For nonhomogeneous recurrences a(n) = c₁a(n-1) + ⋯ + f(n), the solution is the sum of the homogeneous solution and a particular solution. The particular solution has specific forms depending on f(n) (polynomial, exponential, trigonometric, etc.), determined by the method of undetermined coefficients.
From your work with linear recurrence relations, you know how to solve homogeneous recurrences — those where the right-hand side is zero after moving all terms to one side. The general solution to a homogeneous recurrence is a linear combination of solutions like rⁿ, where r is a characteristic root. A nonhomogeneous recurrence adds a forcing function f(n) to the right-hand side, such as a(n) = 3a(n−1) + 2ⁿ or a(n) = a(n−1) + a(n−2) + n². The extra term means the homogeneous solution alone cannot satisfy the recurrence.

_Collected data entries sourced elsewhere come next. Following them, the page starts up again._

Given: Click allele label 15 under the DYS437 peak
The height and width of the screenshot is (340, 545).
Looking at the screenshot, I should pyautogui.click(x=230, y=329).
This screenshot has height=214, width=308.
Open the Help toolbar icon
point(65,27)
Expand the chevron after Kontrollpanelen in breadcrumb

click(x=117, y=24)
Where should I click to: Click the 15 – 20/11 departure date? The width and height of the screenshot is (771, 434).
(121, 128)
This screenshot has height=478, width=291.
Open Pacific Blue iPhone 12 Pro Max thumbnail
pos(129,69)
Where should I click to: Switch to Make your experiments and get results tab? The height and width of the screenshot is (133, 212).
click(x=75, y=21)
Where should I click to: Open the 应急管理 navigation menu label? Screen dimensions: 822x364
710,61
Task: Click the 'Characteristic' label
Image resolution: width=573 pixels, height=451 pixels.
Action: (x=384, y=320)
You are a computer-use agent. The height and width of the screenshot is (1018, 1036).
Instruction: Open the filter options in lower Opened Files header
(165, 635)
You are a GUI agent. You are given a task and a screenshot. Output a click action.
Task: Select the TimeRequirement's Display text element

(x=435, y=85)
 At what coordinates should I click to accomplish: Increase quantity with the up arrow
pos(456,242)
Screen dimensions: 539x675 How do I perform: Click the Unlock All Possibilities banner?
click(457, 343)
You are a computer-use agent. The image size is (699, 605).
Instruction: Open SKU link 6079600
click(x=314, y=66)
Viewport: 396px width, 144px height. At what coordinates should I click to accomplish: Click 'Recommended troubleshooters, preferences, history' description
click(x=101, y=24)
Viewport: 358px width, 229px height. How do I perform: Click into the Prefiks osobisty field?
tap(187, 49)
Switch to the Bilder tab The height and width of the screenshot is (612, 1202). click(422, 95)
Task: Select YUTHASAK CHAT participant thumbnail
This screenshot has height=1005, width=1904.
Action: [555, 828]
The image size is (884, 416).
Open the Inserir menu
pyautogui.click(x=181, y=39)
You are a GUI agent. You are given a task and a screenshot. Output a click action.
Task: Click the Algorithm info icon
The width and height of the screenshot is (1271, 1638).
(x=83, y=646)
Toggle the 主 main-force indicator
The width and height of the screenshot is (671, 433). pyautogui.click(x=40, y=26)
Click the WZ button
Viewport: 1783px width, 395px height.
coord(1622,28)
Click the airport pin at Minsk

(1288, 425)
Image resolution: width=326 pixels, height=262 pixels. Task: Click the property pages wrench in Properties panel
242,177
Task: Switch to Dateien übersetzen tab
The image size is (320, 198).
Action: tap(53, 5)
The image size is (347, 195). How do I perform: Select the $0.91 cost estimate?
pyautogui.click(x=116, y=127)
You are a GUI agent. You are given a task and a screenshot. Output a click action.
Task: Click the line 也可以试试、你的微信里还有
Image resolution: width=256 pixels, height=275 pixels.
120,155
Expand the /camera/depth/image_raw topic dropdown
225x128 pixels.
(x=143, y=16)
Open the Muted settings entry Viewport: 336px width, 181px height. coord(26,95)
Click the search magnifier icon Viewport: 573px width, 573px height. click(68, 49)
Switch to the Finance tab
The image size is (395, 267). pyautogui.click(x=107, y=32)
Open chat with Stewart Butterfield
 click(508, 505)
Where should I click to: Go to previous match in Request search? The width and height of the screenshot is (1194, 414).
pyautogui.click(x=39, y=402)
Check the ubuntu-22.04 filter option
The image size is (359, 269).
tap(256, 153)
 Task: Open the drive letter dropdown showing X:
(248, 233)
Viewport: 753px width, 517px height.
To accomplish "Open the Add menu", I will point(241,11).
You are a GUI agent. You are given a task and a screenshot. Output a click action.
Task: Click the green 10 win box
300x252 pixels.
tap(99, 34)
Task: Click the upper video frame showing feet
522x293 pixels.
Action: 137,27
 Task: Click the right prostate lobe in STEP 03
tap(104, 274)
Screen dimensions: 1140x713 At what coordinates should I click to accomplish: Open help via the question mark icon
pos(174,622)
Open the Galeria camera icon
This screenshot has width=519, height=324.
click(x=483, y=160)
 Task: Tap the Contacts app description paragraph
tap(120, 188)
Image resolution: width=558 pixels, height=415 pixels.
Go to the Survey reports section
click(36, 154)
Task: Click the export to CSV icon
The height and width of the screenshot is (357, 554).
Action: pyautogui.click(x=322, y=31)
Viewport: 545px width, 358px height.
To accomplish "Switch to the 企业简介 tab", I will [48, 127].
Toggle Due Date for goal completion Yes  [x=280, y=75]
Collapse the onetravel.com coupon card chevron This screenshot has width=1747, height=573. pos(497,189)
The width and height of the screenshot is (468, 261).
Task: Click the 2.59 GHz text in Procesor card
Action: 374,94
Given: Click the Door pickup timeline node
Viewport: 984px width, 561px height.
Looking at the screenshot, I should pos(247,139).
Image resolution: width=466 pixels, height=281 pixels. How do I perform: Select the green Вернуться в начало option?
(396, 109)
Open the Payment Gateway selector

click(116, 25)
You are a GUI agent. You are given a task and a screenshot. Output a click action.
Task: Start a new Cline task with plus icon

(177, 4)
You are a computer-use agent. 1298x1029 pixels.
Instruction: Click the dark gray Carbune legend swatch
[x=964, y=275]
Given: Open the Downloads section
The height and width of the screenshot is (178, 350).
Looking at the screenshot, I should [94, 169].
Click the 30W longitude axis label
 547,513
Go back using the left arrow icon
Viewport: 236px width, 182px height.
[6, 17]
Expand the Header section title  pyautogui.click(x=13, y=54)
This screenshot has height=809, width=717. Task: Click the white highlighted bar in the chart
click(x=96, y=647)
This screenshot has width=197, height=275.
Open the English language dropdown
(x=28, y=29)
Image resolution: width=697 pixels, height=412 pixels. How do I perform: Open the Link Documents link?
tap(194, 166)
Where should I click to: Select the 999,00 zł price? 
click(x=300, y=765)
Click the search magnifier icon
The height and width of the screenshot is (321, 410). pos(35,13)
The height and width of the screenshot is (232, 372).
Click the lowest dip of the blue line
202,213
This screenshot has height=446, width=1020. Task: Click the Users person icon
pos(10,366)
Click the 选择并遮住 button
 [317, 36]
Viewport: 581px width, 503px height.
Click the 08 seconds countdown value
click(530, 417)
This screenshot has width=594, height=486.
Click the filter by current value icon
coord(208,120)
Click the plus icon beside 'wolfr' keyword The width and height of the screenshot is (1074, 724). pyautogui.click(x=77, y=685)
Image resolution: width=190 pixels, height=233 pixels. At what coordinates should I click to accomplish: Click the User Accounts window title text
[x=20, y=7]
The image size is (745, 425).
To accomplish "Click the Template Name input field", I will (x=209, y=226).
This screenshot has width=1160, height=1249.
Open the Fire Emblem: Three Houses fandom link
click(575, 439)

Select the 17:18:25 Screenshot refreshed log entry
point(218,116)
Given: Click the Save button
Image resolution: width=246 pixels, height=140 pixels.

The key insight is superposition: the general solution to a nonhomogeneous recurrence is the sum of (1) the general solution to the associated homogeneous recurrence, and (2) any single particular solution to the nonhomogeneous recurrence. The homogeneous part absorbs the initial conditions; the particular solution handles the forcing term. You have already mastered step 1, so the new skill is finding the particular solution.
The method of undetermined coefficients gives you a systematic guess based on the form of f(n). If f(n) is a polynomial of degree k, guess a polynomial of degree k: Aₖnᵏ + Aₖ₋₁nᵏ⁻¹ + ⋯ + A₀. If f(n) = Cαⁿ, guess Aαⁿ. If f(n) combines both (like 3n · 2ⁿ), guess a polynomial times the exponential (An + B)2ⁿ. Plug the guess into the recurrence, match coefficients on both sides, and solve for the unknowns A, B, etc. The one trap: if your particular guess has the same form as a homogeneous solution (because αⁿ is already a characteristic root), multiply your guess by nⁱ where i is the smallest positive integer that makes it linearly independent from the homogeneous solutions.
Once you have the particular solution aₚ(n) and the homogeneous solution aₕ(n), the general solution is a(n) = aₕ(n) + aₚ(n). Apply the initial conditions to determine the free constants in aₕ(n). The method mirrors what you may know from differential equations — and for good reason: linear recurrences are the discrete analog of linear ODEs, and the two theories are nearly identical in structure.